A young woman sitting on the floor against a wall, hugging her knees, in a moment of solitude or contemplation.

These interesting times we are living through can feel traumatic.  Trauma disrupts your body’s natural equilibrium, keeping you in a state of hyperarousal and fear, which throws off your body’s healthy physical, emotional and mental rhythms.

Trauma disrupts your body’s natural equilibrium, keeping you in a state of hyperarousal and fear. Trauma is defined as a serious physical injury to the body – like physical violence or an accident – or a psychological injury that may trigger severe emotional or mental distress, such as an experience of rape or combat.

Your prefrontal cortex, or your thinking brain, manages executive functioning skills like problem solving, organization, emotional regulation, critical thinking, and decision making. It’s the part of your brain that might feel more logical than emotional.

Your thinking brain takes in a situation or information, uses the majority of the executive functioning skills and is able to produce a well thought out response or action. Your brain works better when you are able to feel calm, grounded, and safe – all of which occur in the parasympathetic state.

Trauma stimulates the sympathetic nervous system which activates the survival brain but simultaneously dims your thinking brain, reducing your ability to access your higher cognitive function.

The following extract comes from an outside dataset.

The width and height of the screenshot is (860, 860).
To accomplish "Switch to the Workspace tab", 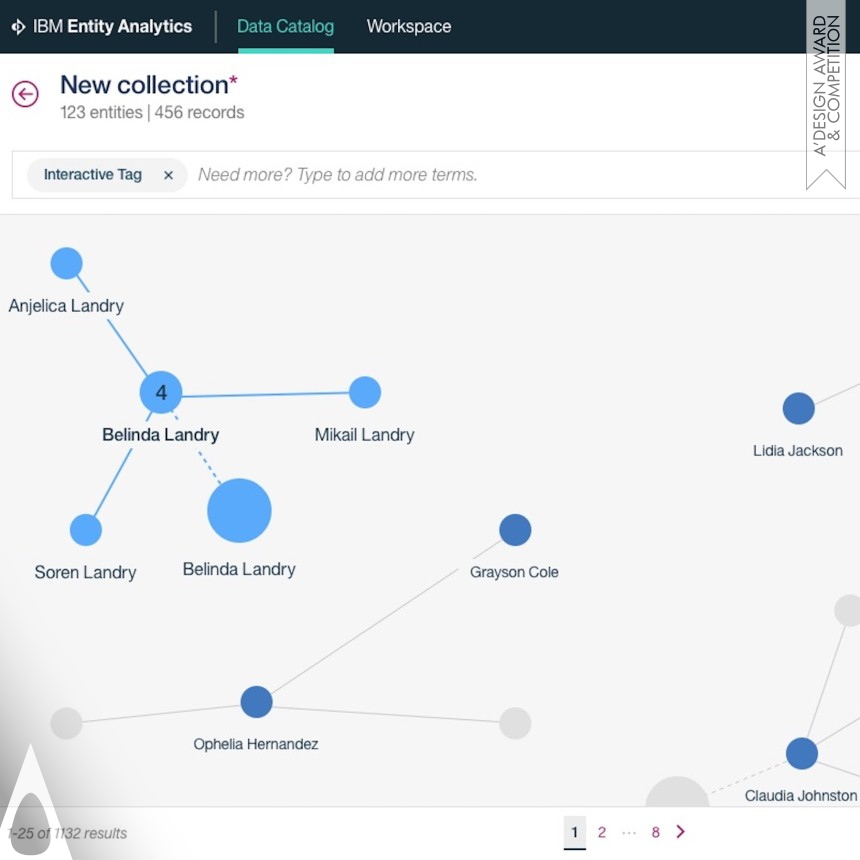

Your survival brain prioritizes self-preservation and down-regulates executive function skills that may take too much time to process information and compromise safety. In its attempt to keep you alive, the survival brain can make other cognitive functions feel much more difficult.

 

Trauma Symptoms

Trauma and the aftermath of trauma, known as Post-Traumatic Stress Disorder or (PTSD), may present as some of the following physical, mental or emotional symptoms

  • Lack of focus: Survival brain makes it hard to concentrate. You might have trouble finishing one activity in a focused manner or in the way you “usually” can.
  • Poor memory: You may have a hard time remembering names, words or appointments.
  • Fatigue: You may feel more mentally fatigued and easily drained.
  • Emotionally reactive: You may find yourself crying more easily, overacting emotionally with anger or aggression, or feeling unusually grumpy, depressed or snippy when your survival brain is running the show.
  • More impulsive: You might spend excessively, eat more, or engage in activities you might not normally.
  • Withdrawn or isolated from others: You may stop doing activities that bring you joy or struggle to engage with others in conversations
  • Zoning out: Survival brain can look like losing focus, zoning out or feeling like you are in a different world
  • Jumpy: You may feel more reactive and be on edge
  • Changes in your personal care routine: it might feel more challenging to maintain your basic needs, remember to exercise and wash your face.
  • Physical symptoms: Survival brain can trigger shortness of breath, trembling, a pounding heart, dizziness, or numbness.

 

How Trauma Gets Trapped in your Body

Trauma can become trapped in the body and brain when a perceived danger shifts your Autonomic Nervous System into fight, flight, or freeze.   More specifically, trauma and PTSD occur when the nervous system shifts into Survival Mode and then gets stuck there, even in safe surroundings.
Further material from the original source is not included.